(The problem):
Please find every line in the records below that contains the word "Given", and copy it.

[Supplied material Boundary: Start]

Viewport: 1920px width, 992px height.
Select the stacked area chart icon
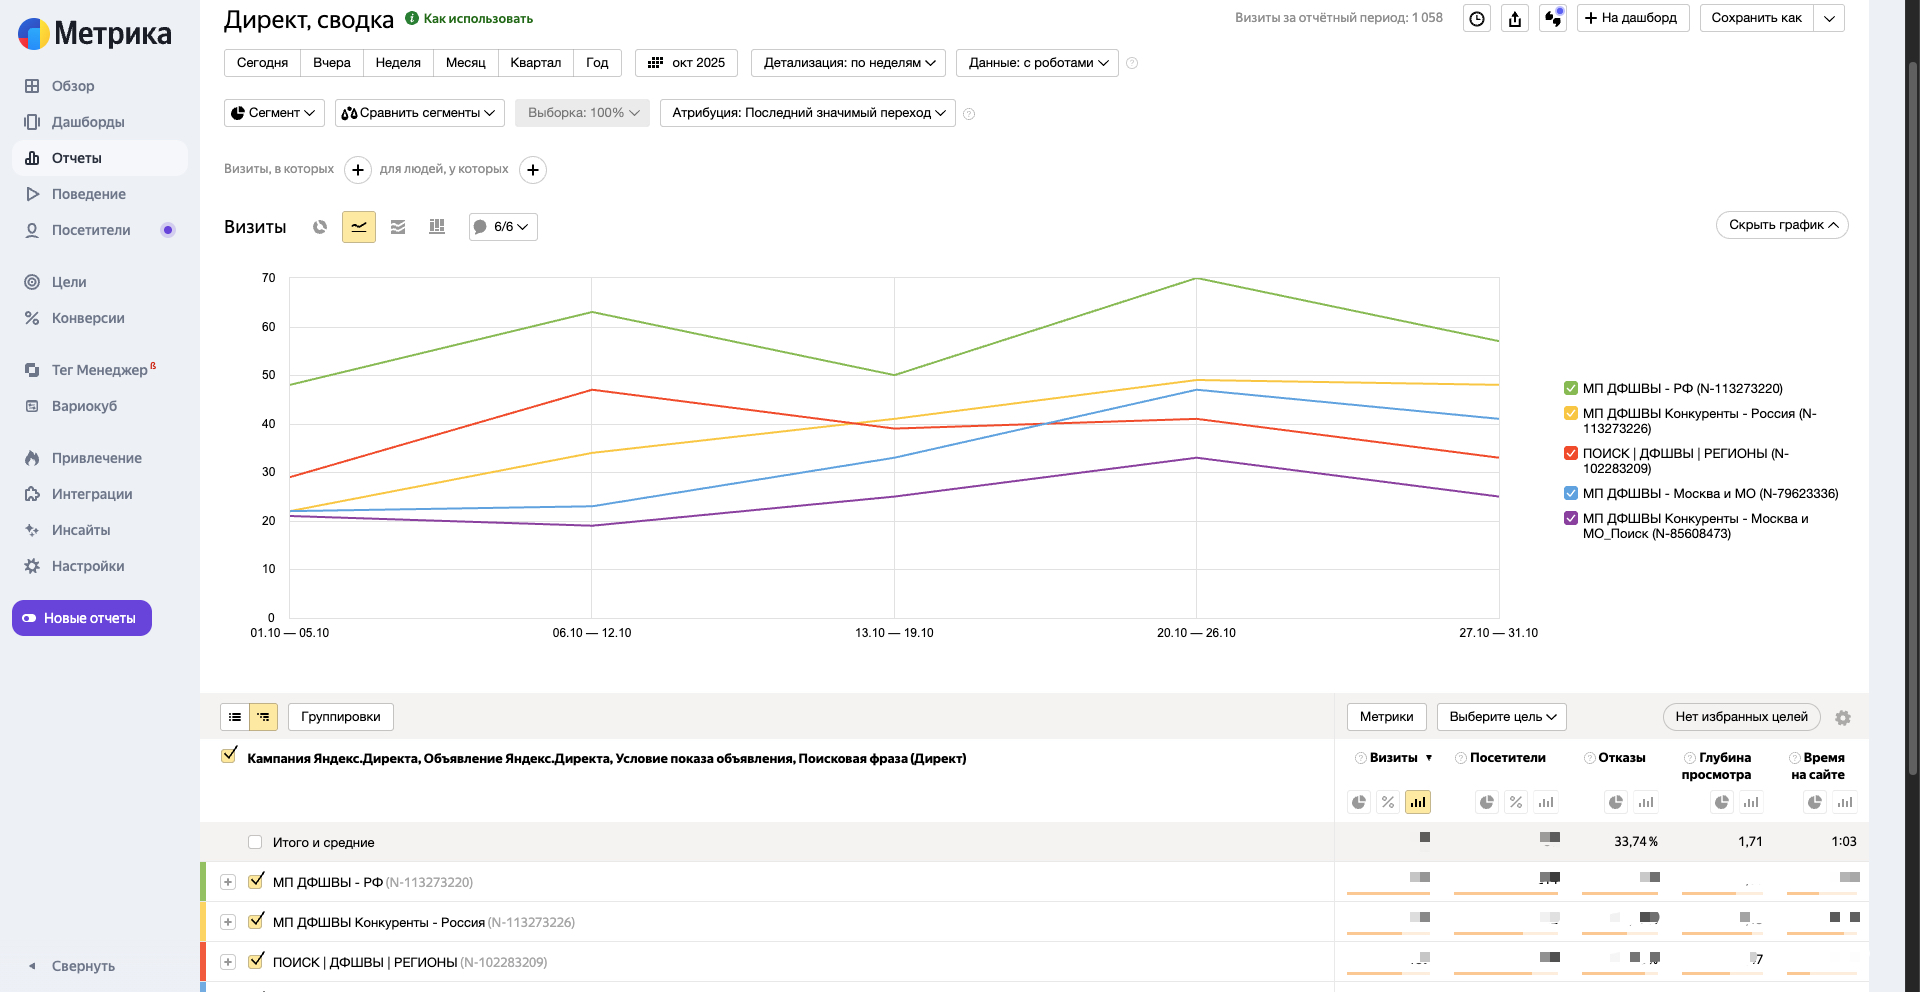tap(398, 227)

[Supplied material Boundary: End]
[Supplied material Boundary: Start]

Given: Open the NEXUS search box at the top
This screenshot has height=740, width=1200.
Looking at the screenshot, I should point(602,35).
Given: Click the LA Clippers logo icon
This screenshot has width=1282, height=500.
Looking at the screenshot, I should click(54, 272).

[Supplied material Boundary: End]
[Supplied material Boundary: Start]

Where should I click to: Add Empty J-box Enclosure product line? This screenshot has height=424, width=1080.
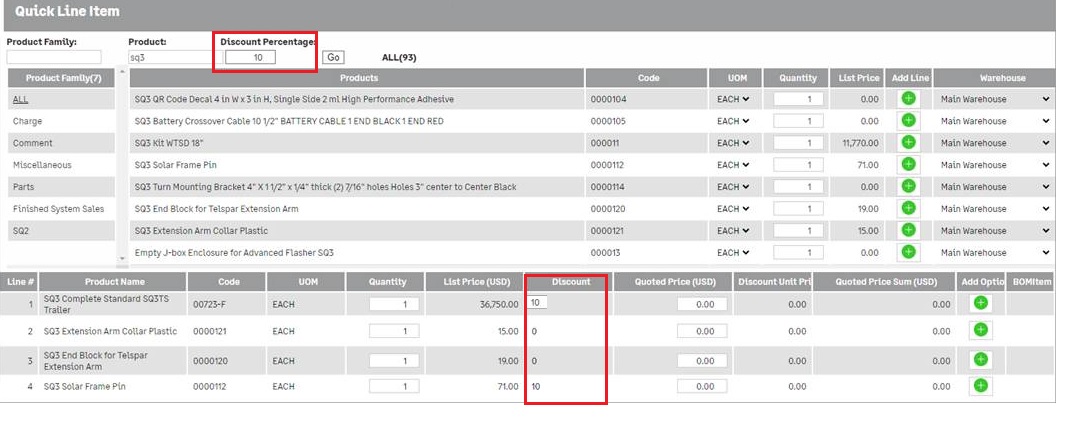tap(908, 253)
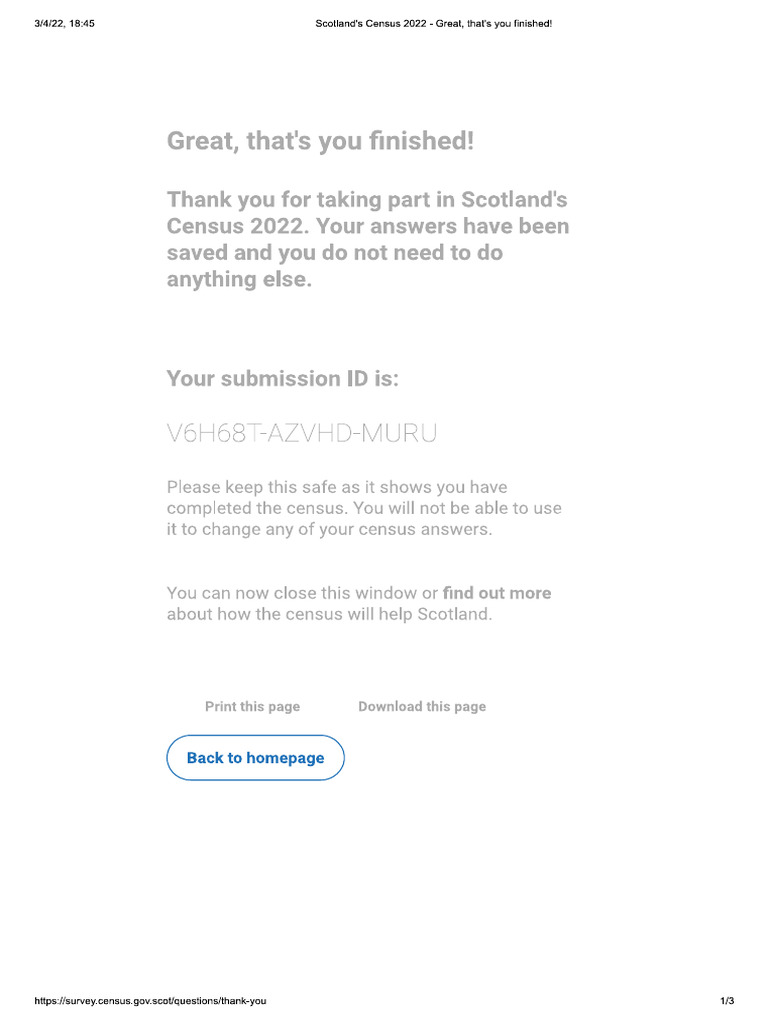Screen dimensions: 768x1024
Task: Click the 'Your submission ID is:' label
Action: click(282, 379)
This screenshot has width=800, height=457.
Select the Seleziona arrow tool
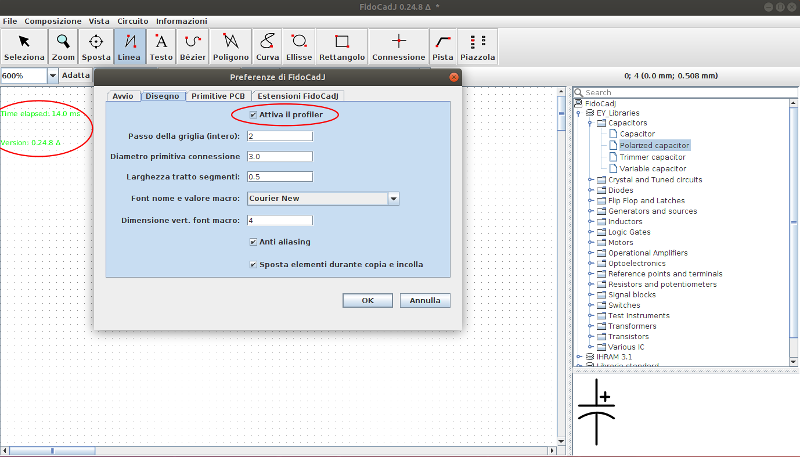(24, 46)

[Supplied material Boundary: End]

(The completed task):
Given: Open the NEXUS search box at the top
Given: Click the LA Clippers logo icon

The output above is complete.